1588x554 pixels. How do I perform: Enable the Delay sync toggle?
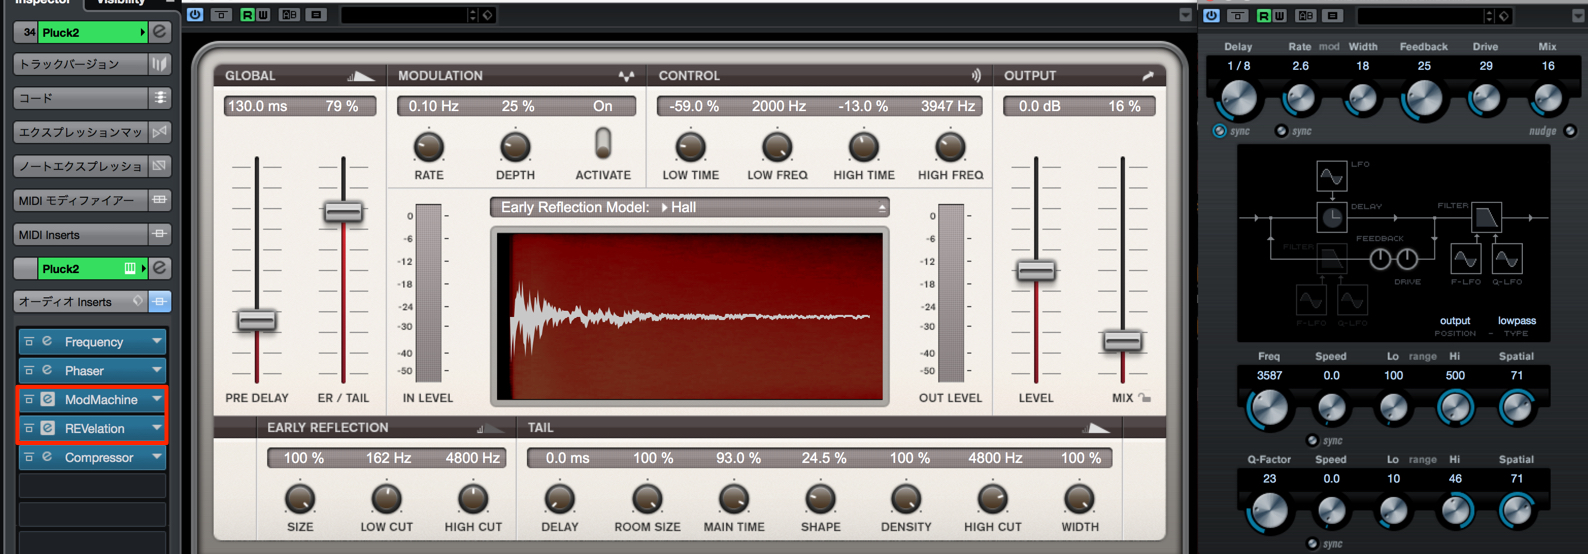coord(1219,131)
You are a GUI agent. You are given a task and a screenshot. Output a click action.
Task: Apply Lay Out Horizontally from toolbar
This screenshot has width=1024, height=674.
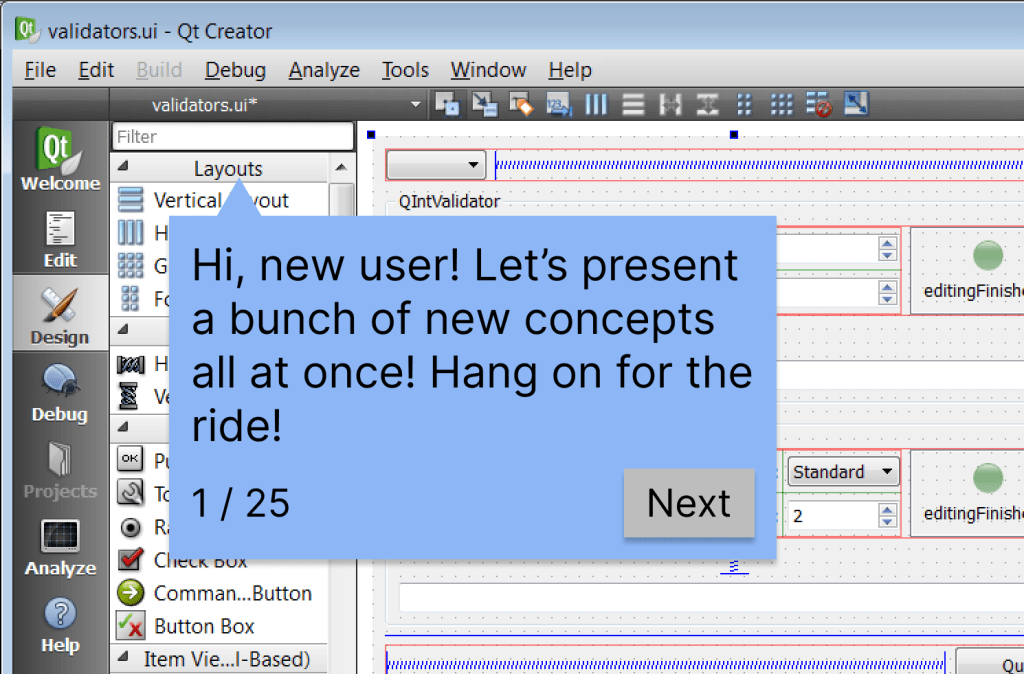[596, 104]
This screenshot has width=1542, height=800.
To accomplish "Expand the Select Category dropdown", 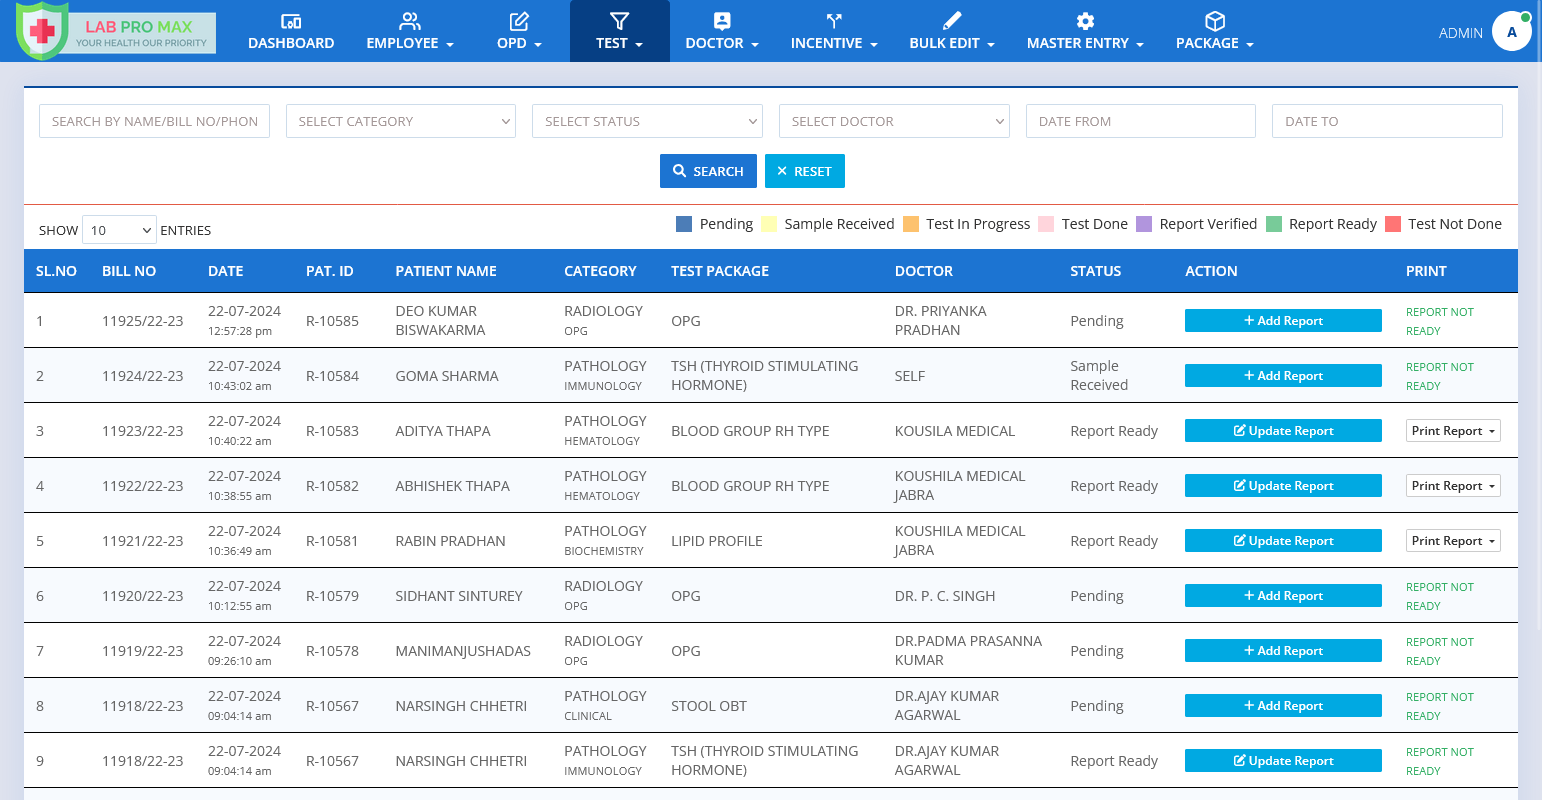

---

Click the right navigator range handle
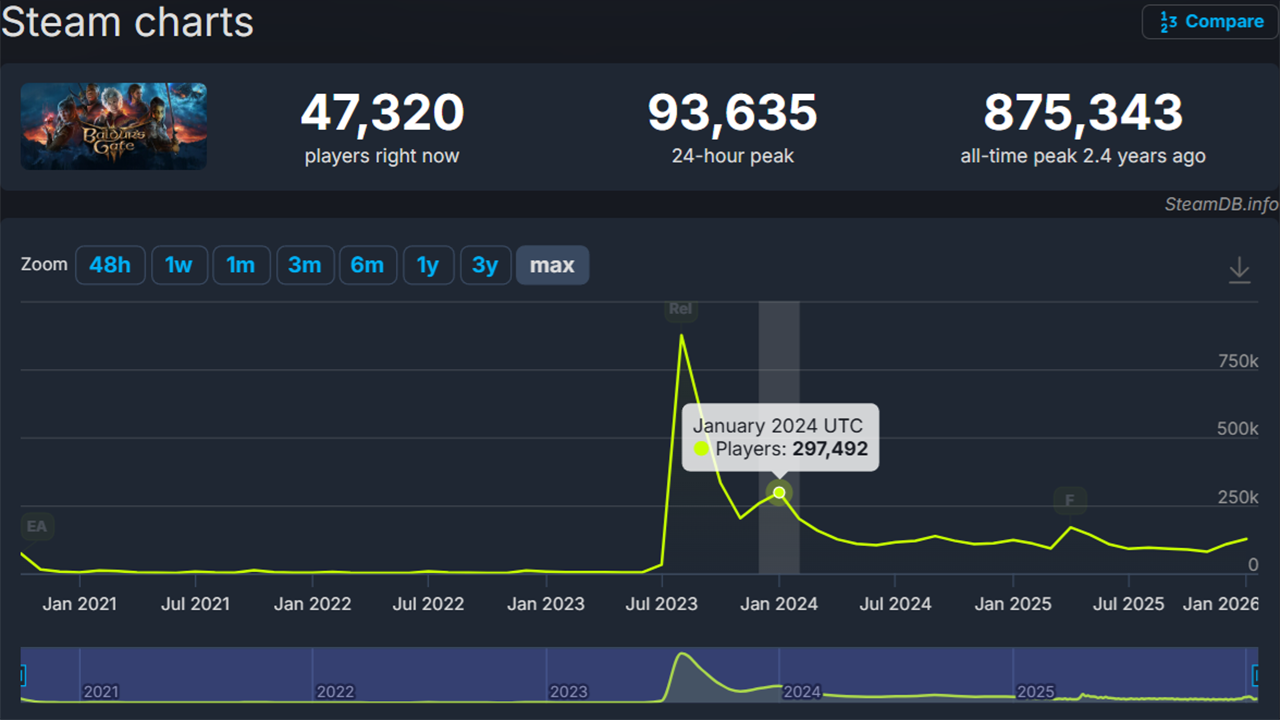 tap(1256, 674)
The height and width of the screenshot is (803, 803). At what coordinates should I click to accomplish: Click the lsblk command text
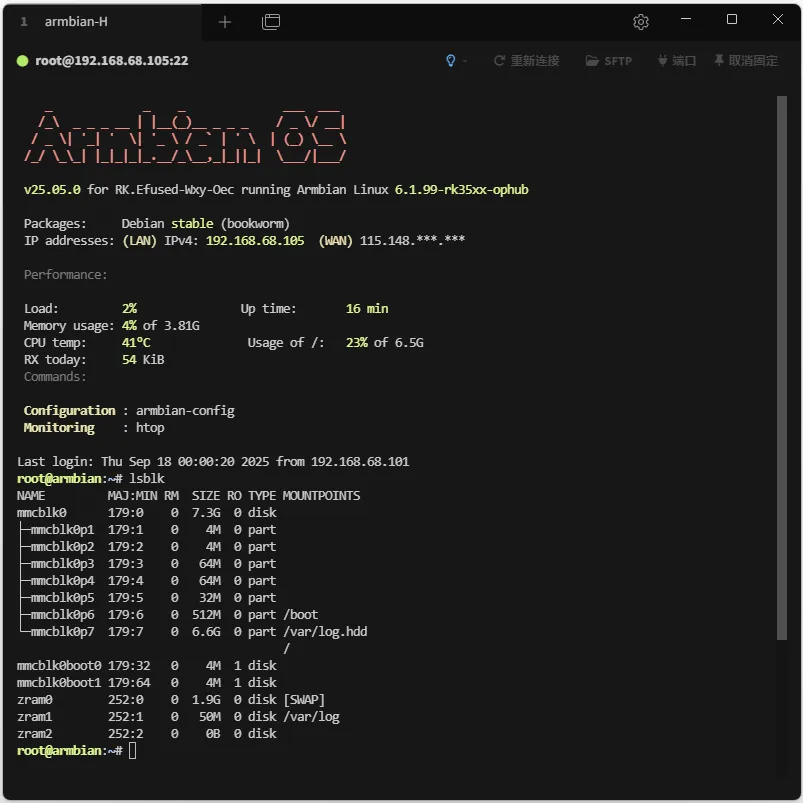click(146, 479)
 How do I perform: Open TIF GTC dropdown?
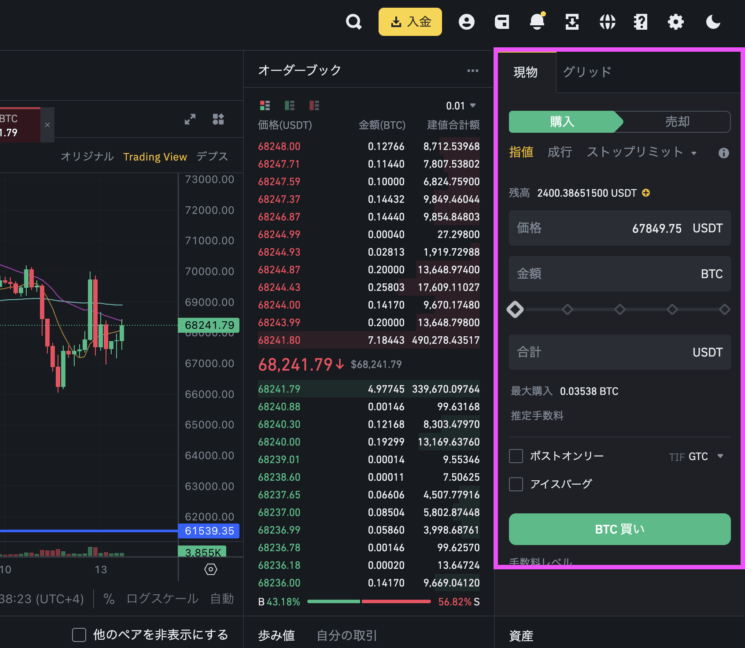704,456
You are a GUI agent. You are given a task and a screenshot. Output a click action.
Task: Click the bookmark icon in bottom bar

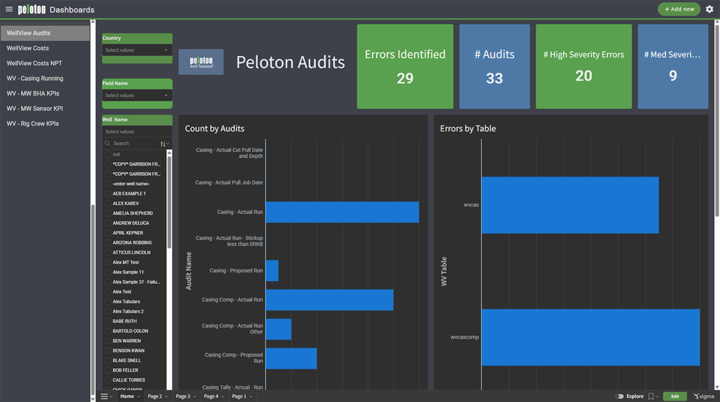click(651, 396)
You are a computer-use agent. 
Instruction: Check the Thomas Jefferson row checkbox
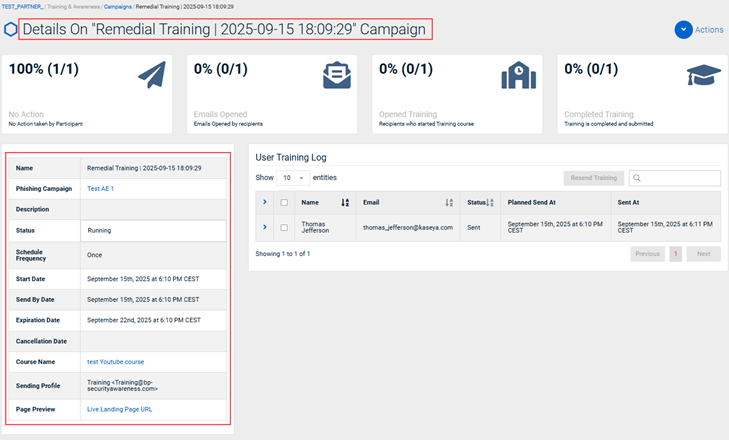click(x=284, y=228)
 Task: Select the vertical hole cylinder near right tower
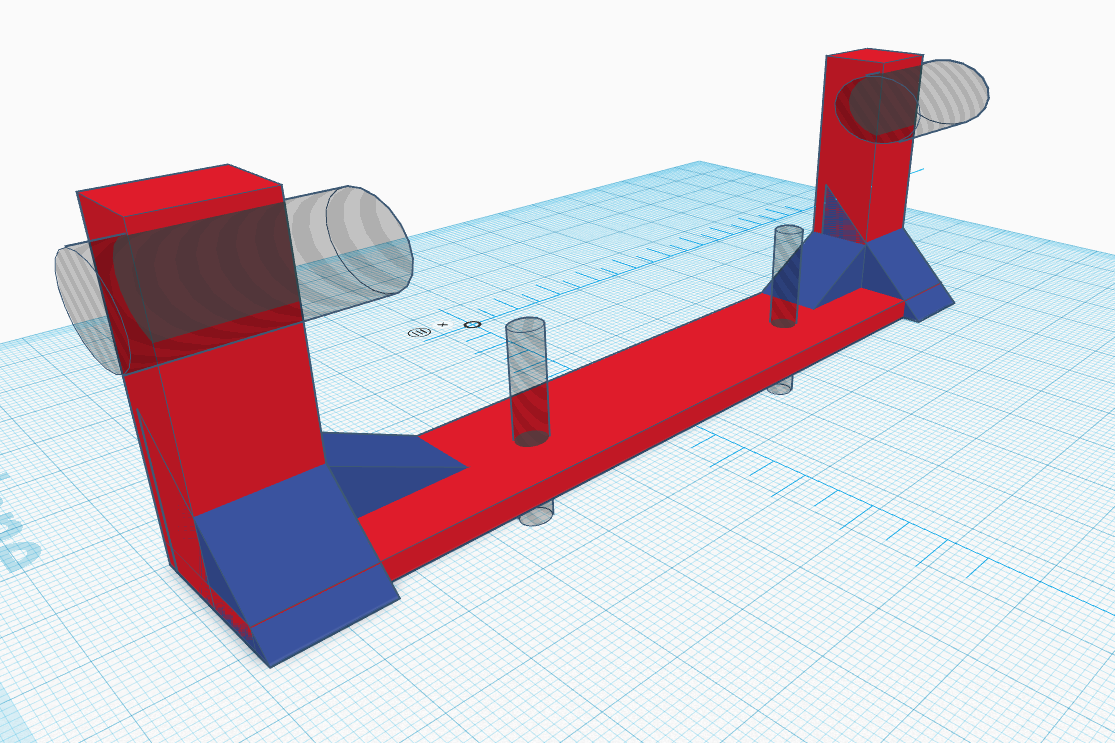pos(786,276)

▶ [Task directions]
Starting with the line that has "Task: Apply Lay Out Horizontally from toolbar" and ending with the line that has "the Select Category", repeat the lines above exactly, omitting every picture.

▶ [Expected output]
Task: Apply Lay Out Horizontally from toolbar
This screenshot has width=1024, height=674.
[596, 104]
This screenshot has width=1542, height=800.
To accomplish "Expand the Select Category dropdown", 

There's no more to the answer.